Affectionately referred to as the "Sunshine Vitamin," vitamin D can build up by exposing the body to teeny amounts of sunshine per day (5-15 minutes). Not too bad of a deal...or so we thought. Dermatologist Neal Schultz, M.D. cautions that going out into the sunshine without proper SPF protection can cause premature aging and increase your risk for cancer—sun bunnies, take note.
Perhaps this is one reason we've seen vitamin D-infused beauty products popping up everywhere. Our recent scopes include Life Extension Vitamin D Lotion by Cosmesis, Dr. Goldfaden's Vitamin D Face Cream, and Dr.

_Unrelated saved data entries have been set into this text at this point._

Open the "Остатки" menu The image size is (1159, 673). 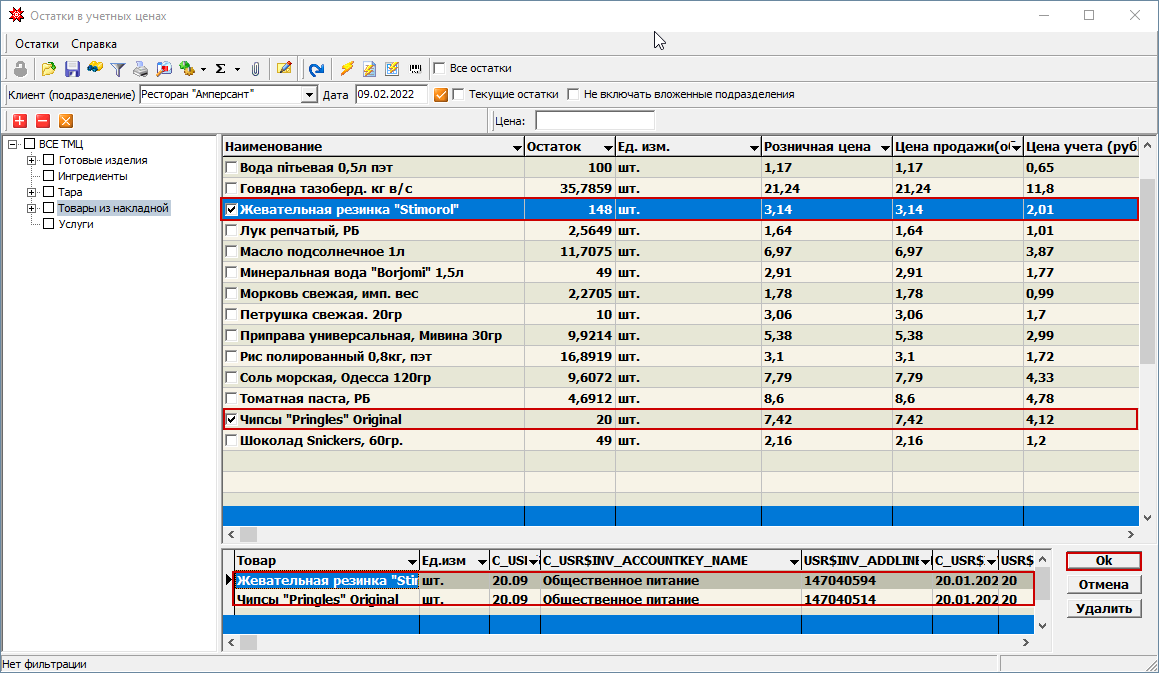pos(37,44)

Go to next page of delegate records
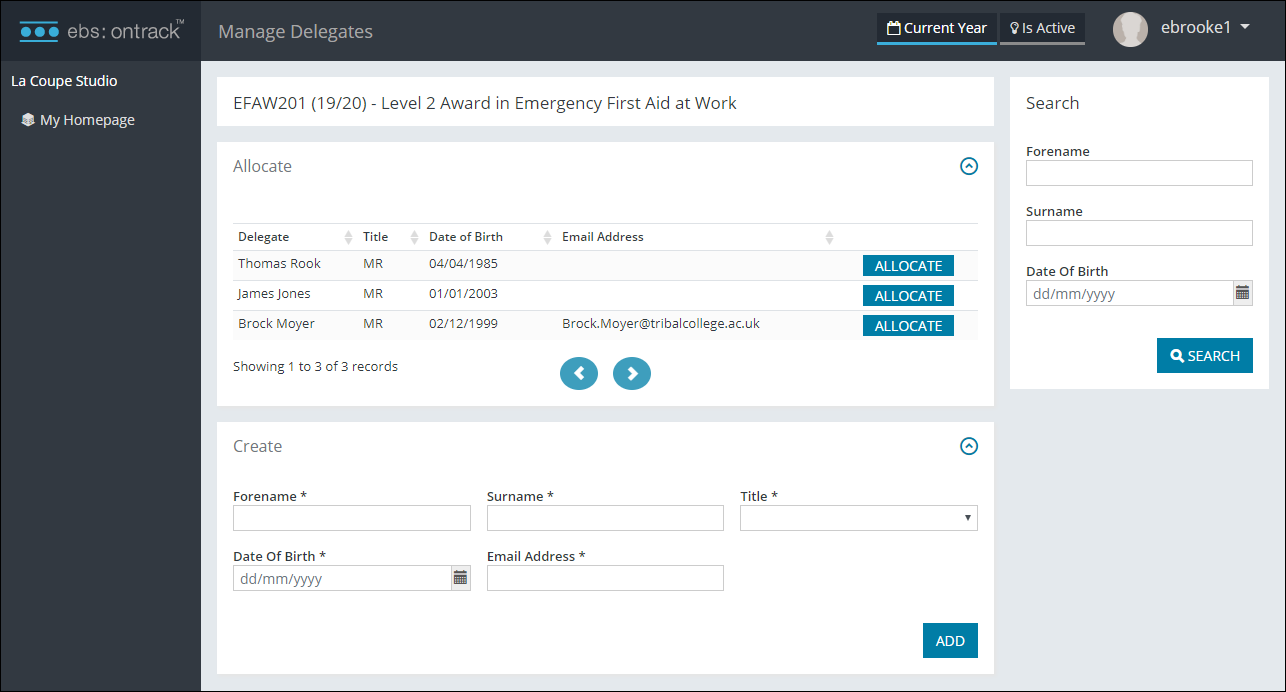(632, 373)
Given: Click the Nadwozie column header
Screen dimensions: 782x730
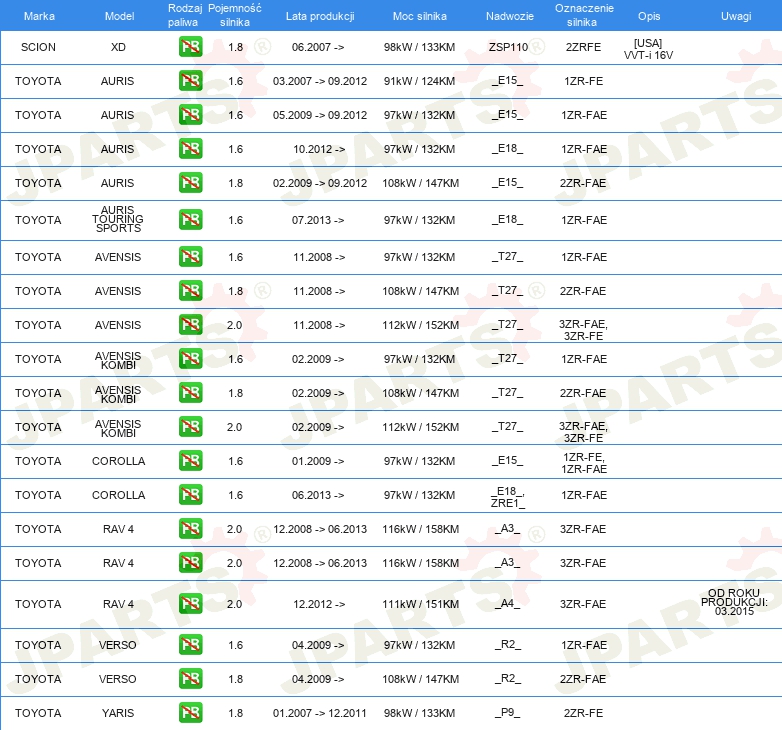Looking at the screenshot, I should click(509, 16).
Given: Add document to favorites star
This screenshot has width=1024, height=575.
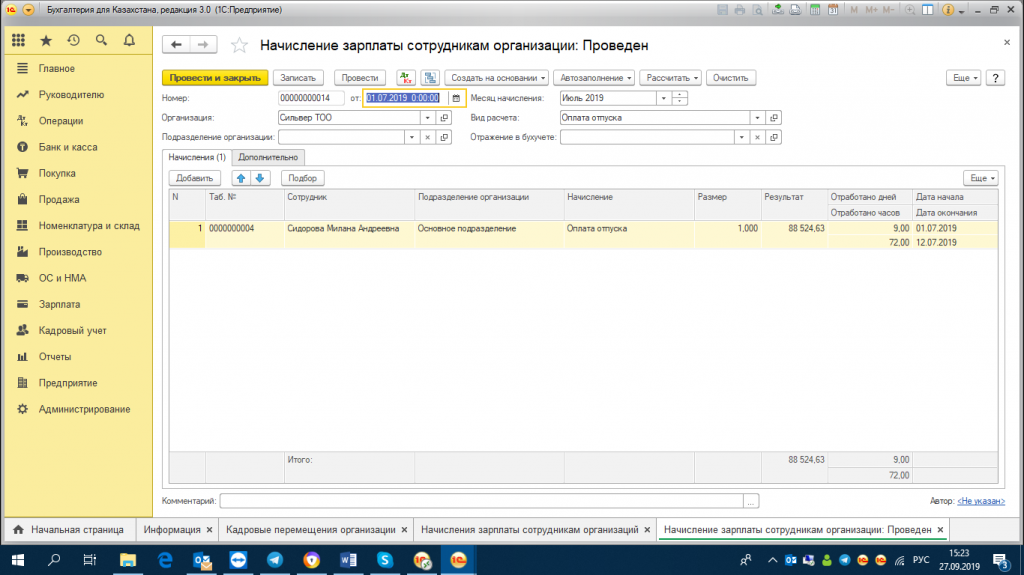Looking at the screenshot, I should point(239,45).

Dennis Gross' Active Vitamin D Serum-Oil, which is marketed as the "first and only serum created to provide sufficient levels of vitamin D through topical application." An impressive claim? You betcha.

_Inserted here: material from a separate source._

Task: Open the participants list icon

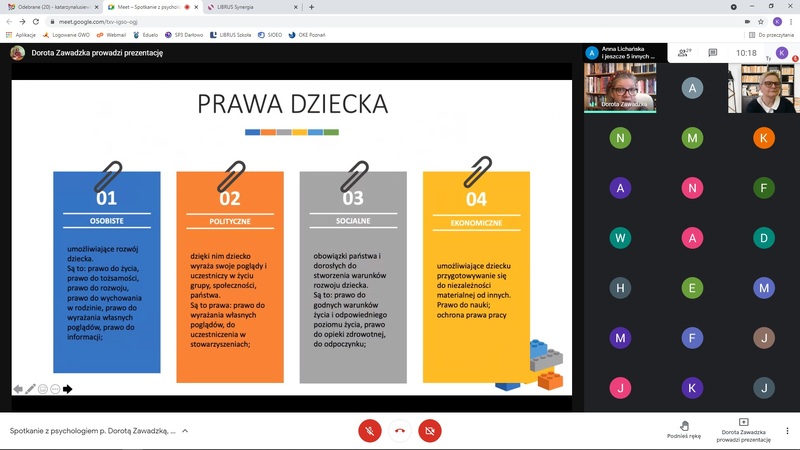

We tested the serum, and fell in love with its texture (it's super light and easily absorbed). We were also impressed that we could use it as a primer to boost skin elasticity and hydration, reduce pore size, and amp up radiance. All thumbs up.
But not all dermatologists agree that topical application will give you enough Vitamin D. "I always recommend [that] my patients [get] real sunlight exposure (with SPF protection)," says L'Oreal Professional Brand Ambassador and dermatologist Gervaise Gestner, M.D. "A lot of people aren’t getting that 15 minutes of sun." She also says Vitamin D supplements and some foods are a good source of the nutrient. For example, "nearly every cereal is fortified with Vitamin D," she says.
Dr. Schultz warns against exposure to sunlight without adequate SPF, and says he hasn't seen any clinical evidence to support the claim that a daily dose of Vitamin D (typically around the range of 600-800 units) can be received and metabolized through topical application only.
What are your thoughts on the vitamin D craze?